What will it take to break the false lead of institutions?

I am proud to be part of the arts and culture sector, but I am also concerned about persistent systemic failures. As a sector, we must be aware that we still have not broken with patterns from previous policy periods, and in some cases these patterns have actually worsened.

One of the biggest problems we face systemically is the false lead of established institutions in terms of infrastructure, grants and closed networks. Directors talk to directors and walk in the door with their lobbyists to funds, policymakers and politicians. This leads to an accumulation of power and resources, and unequal struggles for small organizations and creators with independent practices. The vulnerable periphery around the established order is now effectively co-funding the established order, often at their own expense. Make it make sense!

A lack of independent data and research ensures that cultural institutions can currently color accountability around fair practice and inclusion rosy. Partly because of my experiences and those of other creators, I would therefore argue that we should look at the business model of the arts and culture sector with a little more objectivity.

In particular, better accountability to grantmakers is needed to verify that grants actually end up where they should be. That is, that they do not just disappear into building maintenance and expensive overhead costs, but accrue to the creators and other small collaborative partners who make a cultural institution what it is.

In other sectors, it is very common to hold companies and organizations accountable for their activities. In business, there are checks and balances, to help prevent abuse of power. In the NGO world, ethical policies are common to counteract greenwashing and nepotism, for example.

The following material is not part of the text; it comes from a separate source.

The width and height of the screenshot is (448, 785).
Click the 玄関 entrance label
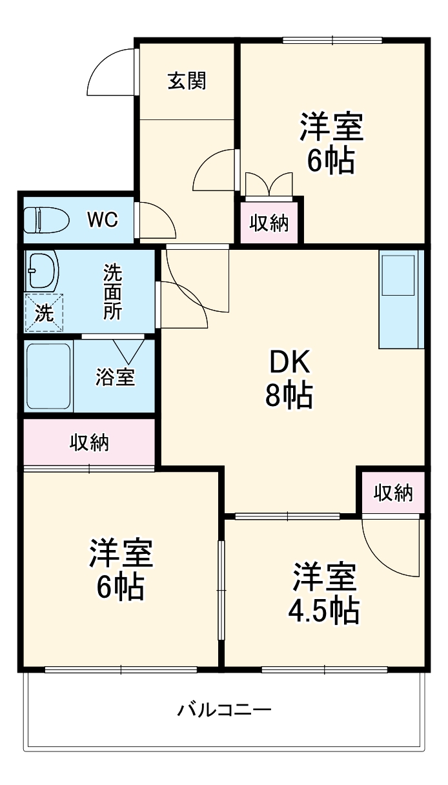[187, 81]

So why does the arts and culture sector complain about accountability? Surely when it comes to ethical policy issues such as fair practice (to combat abuse, overuse and underpayment) and diversity and inclusion (to combat exclusion, discrimination and abuse), one should be extra strict, and not always reach out to the establishment?

Makers are slowly burning up

Funds, municipalities and other grantmakers should set up much better process monitoring, with a more central role for makers. Collecting input from the maker side before, during and after a collaborative project can prevent institutions from always getting away with just fine words. Then, hopefully, institutions will be more realistic in their intentions and creators can be better protected against exploitation. The negotiating power and protection of creators' intellectual property will then also be better guaranteed.

Many creators have been structurally sidelined by flaws in cultural policy as the biggest ethical issues in the arts and culture sector have once again been pushed forward. But waiting until 2025 until fair practice is an obligation will be too late. Independent creators have been paying de facto co-pays to participate in this sector for years.

Institutions that can present and dream again after the stagnation of the pandemic may show a little more solidarity. Creators and small organizations bring much-needed change and innovation to the sector, but also suffered the most during the pandemic. The top tier of the arts and culture sector may well make some concessions now to help them move forward.

I hope there will be a better, practical and fair structure, where fair practice and diversity and inclusion will be decisive in distributing cultural funding, and we will no longer lose talent to the frayed edges of the sector. Because my peers and I are tired. We are slowly burning out, continuing to make art and seeing the good in traditional institutions - which are doing everything they can to avoid losing their own acquired positions and grants.

Policy makers, don't let this come at the expense of talent.

22.02.2023 - Rajae El Mouhandiz is an interdisciplinary performing artist, doer and thinker. www.rajae.net & founder of creative-impact platform ellae.nl, whose mission is to close the gender, socioeconomic and cultural divide in the arts and culture sector.